In terms of education, I think just a high school degree is required, and your high school grade point average does not even matter. The only time that the test varies is if you were a veteran and have served in the military, you may get an extra 5 or 10 points to your test score. And that also counts towards your retirement, because if you have served four years in the military, they may count that time as time served in government service, so you can retire four years earlier.
What kinds of skills are required, especially for someone who is just starting out?
I would definitely say that memory is the most crucial skill. Most of the job involves your casing ability, because you get mail that comes in trays and buckets. You have to case and sort it every day. So, you have to pretty much know how to case quickly and efficiently, and the best way to do that is to simply memorize it. You have to be good with numbers and addresses and things like that.
What kind of training is involved?
You take a test on which a lot of memory questions are tested. They may give you an address like "41 Brooks Place" or "141 Brooks Place," and they may ask you a second later to repeat the address you just read. I took it a long time ago, sometime in the 1980s. Although, it has probably changed now, I think memory was tested a lot. They tried to mess with your brain by changing numbers or addresses. So, instead of "Brooks Place," it would be "Brooks Pond Place." On the test, you have to score above a 70, and the higher you get, the more you have a chance of being placed.

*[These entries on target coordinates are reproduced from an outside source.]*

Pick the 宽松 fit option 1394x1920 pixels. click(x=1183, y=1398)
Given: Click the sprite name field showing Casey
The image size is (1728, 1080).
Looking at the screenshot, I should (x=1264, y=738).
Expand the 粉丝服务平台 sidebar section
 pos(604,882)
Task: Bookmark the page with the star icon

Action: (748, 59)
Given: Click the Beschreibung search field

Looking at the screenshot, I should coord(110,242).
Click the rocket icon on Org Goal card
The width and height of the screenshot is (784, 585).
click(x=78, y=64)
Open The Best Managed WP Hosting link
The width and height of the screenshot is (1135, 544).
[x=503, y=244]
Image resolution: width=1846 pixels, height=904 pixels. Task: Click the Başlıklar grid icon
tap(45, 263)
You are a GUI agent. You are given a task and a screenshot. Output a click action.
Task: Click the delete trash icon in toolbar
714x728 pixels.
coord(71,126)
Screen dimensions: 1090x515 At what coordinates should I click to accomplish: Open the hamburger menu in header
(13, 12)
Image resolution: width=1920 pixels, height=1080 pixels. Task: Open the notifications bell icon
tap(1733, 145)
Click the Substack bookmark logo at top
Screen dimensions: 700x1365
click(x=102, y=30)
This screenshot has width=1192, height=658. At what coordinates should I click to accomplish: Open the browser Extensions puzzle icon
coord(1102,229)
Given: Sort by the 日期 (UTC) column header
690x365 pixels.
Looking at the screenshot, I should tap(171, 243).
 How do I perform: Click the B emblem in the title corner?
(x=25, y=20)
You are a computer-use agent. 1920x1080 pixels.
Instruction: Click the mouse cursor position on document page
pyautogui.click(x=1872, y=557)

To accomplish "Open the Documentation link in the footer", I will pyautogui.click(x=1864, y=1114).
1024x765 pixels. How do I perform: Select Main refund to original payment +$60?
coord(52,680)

If I remember correctly, I think I scored really low. I was surprised to be even called in. With the training, you are given a 90-day probationary period where they teach you, but everything comes naturally over this period. And if you are not fast enough to case your own route, tear it down and deliver it, then you will not make it.
Are there any downsides to your career?
I guess the bad thing is that we are sort of like cows that come in and know what stall to go to. So, we don't need a lot of supervision. Unfortunately, there are a lot of supervisors. Basically, we have too many chiefs and not enough Indians. And we don't need supervision at all, because we know what we have to do. So, we rarely hear from them unless there is a real problem.
Do you have any advice for someone starting out as a Letter Carrier?
I would say don't do it. You know, just from being there for so long, I can see how the job has changed and how the pressure has increased. You would think that the longer you are on the job, the less pressure you would have. But, even with my seniority, I am always feeling more and more pressure. So, I can only imagine what a new employee is going through. And what is a new employee going to go through ten years from now? I always tell the younger 20-year-old employees who come into the job that it is a good job for now, but don't make it into a career. Do something else that has more benefits than we get. And it is a shame to say that, because there are so many good perks in this profession. But, it seems like the upper management is just running the job into the ground, and they are burying us in it.
Is there a kind of person that is not well-suited for this job?
It is kind of hard to say, but if you are not conscientious, you will not do well. On a daily basis, as you are delivering packages, you have a scanner you use to scan packages and then know the order that they need to be delivered in. If you skip a passage accidentally, you will have to go back on your route, deliver it and basically waste time. So, there is a lot of preparation that goes into it, because you have to be aware of what delivery is coming up. If someone is not really organized and cannot think ahead, then this job is not really for them.
What kind of skills do employers look for when candidates are interviewed?
I think personality is definitely important. You have to be outgoing, and no one wants to work with someone with a chip on his shoulder or an attitude. I think how well you score on the test determines what kind of skills you have.